▸ Data provided
*** Block opens ***
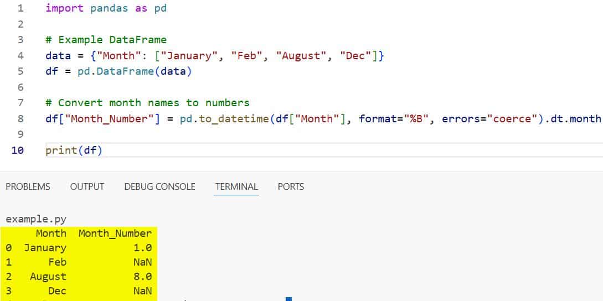Select line number 10 in the gutter
The image size is (603, 301).
coord(17,151)
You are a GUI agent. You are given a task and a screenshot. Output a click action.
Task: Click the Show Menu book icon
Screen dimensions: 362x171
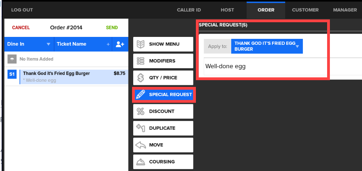pyautogui.click(x=140, y=44)
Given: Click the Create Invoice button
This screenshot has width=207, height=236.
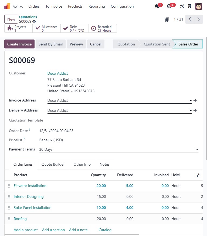Looking at the screenshot, I should pyautogui.click(x=19, y=44).
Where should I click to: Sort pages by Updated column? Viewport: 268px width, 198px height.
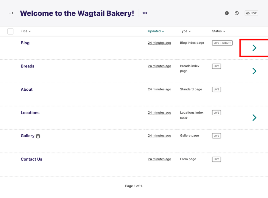(x=156, y=31)
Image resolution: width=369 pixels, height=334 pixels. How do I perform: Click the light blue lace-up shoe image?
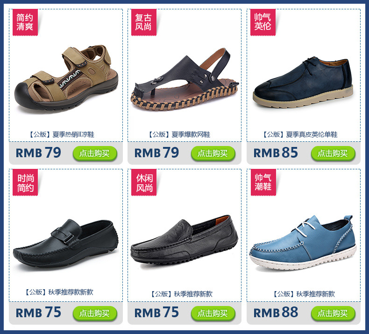303,242
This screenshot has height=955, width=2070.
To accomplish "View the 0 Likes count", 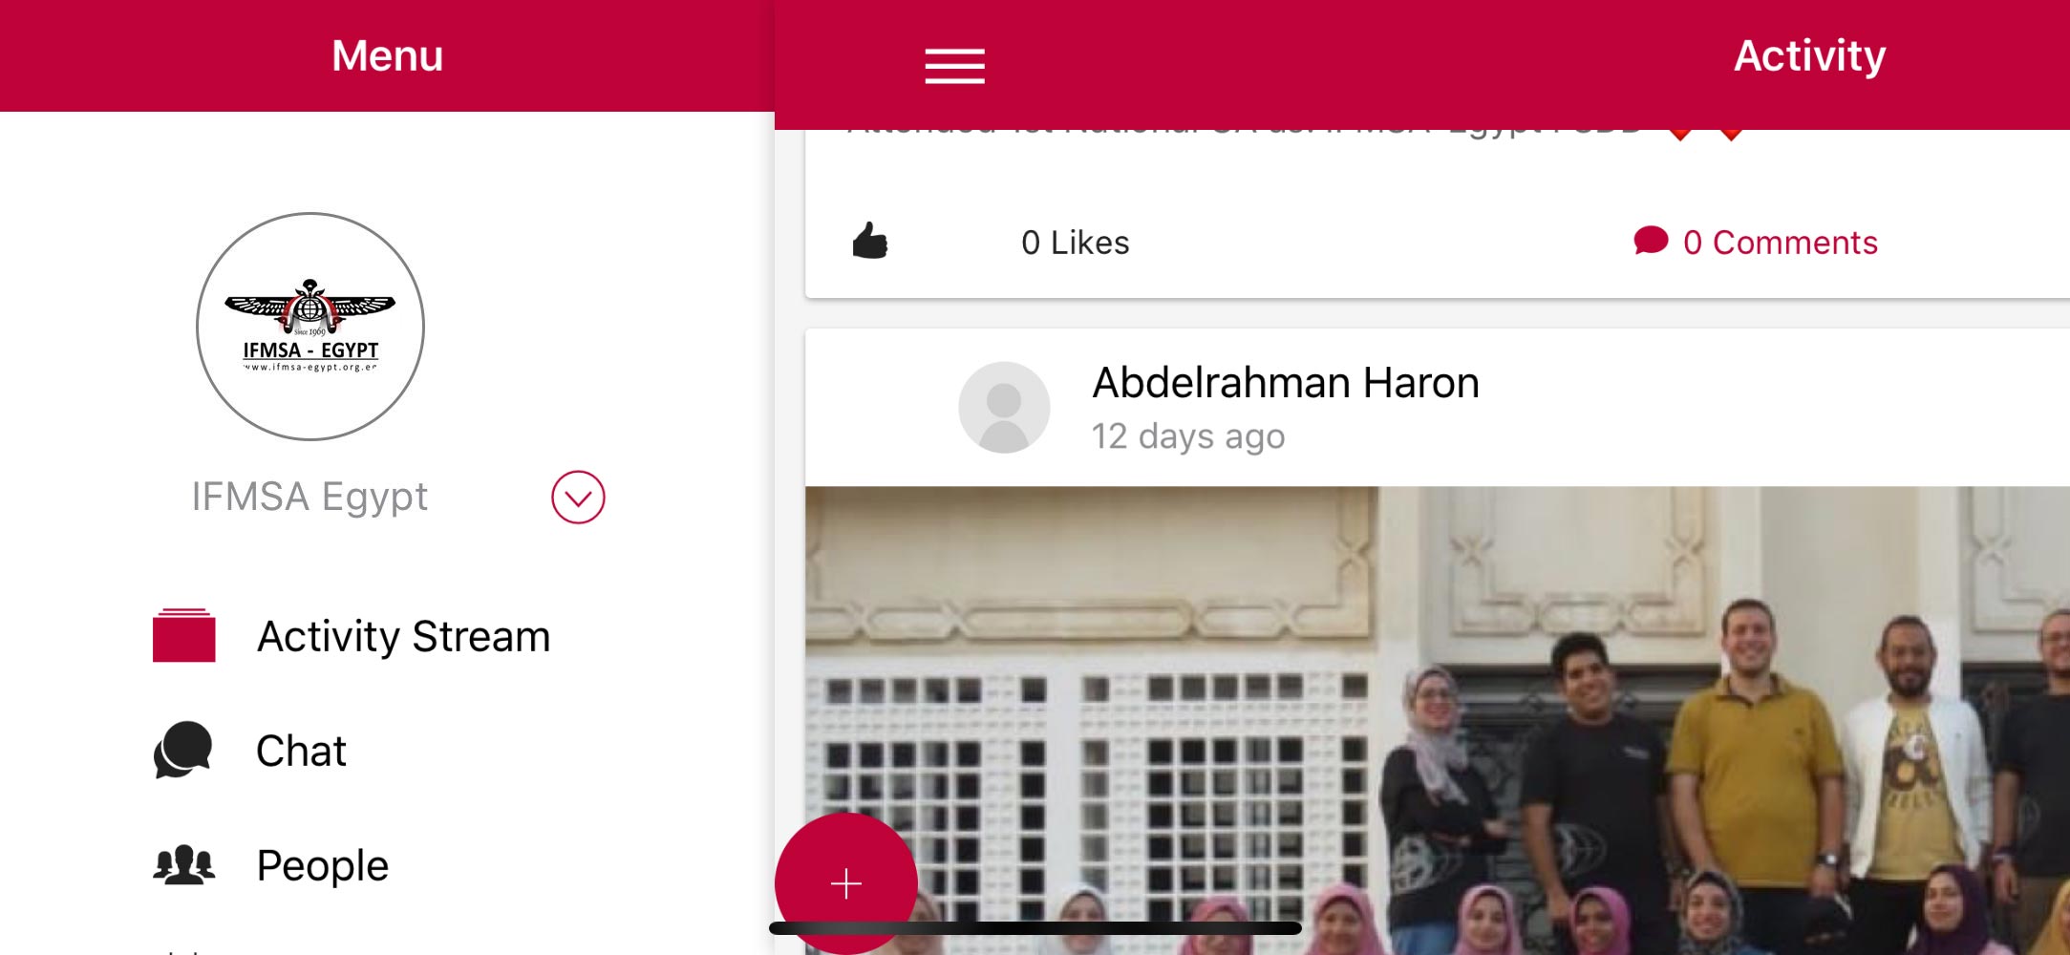I will 1075,243.
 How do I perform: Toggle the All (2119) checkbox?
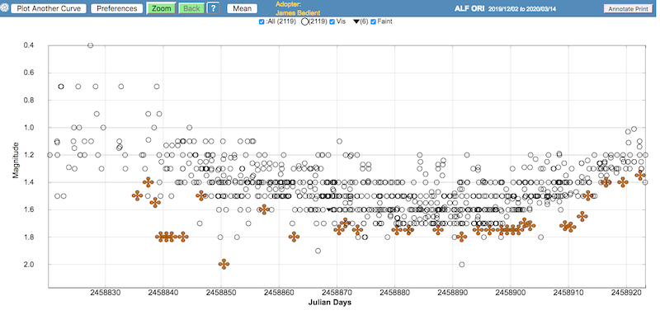262,21
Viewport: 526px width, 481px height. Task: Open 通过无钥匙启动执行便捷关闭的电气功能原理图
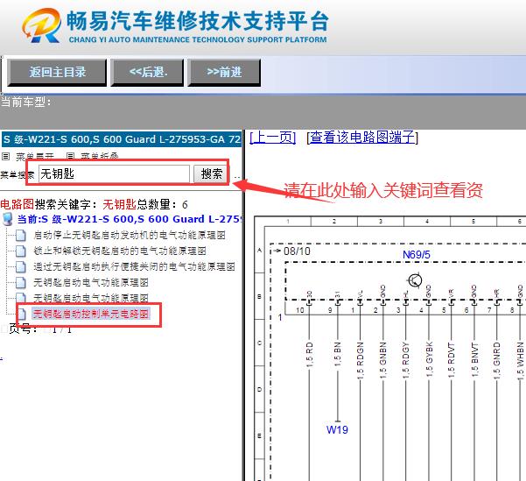point(128,266)
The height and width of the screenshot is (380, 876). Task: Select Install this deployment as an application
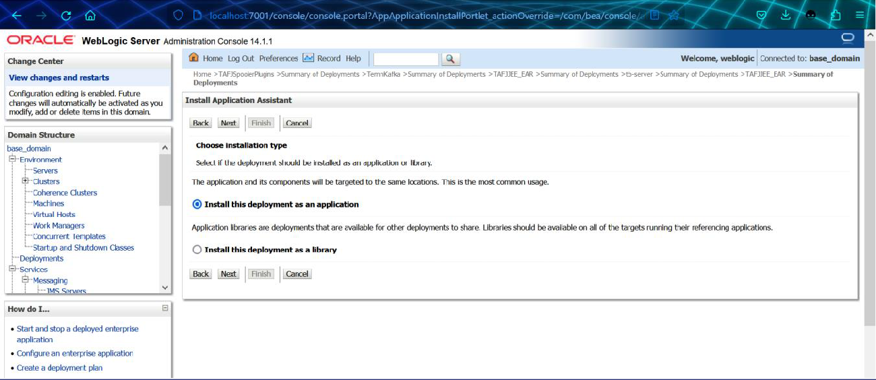pos(197,204)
*** Block closes ***
▸ Directions
All that the answer may contain is the exact text of the lines from the one with "How do I perform: Toggle" through the last line of the material, pictures excluded.

▸ Written response
 How do I perform: Toggle the All (2119) checkbox?
262,21
Viewport: 526px width, 481px height. Task: Open 通过无钥匙启动执行便捷关闭的电气功能原理图
point(128,266)
The height and width of the screenshot is (380, 876). Task: Select Install this deployment as an application
pos(197,204)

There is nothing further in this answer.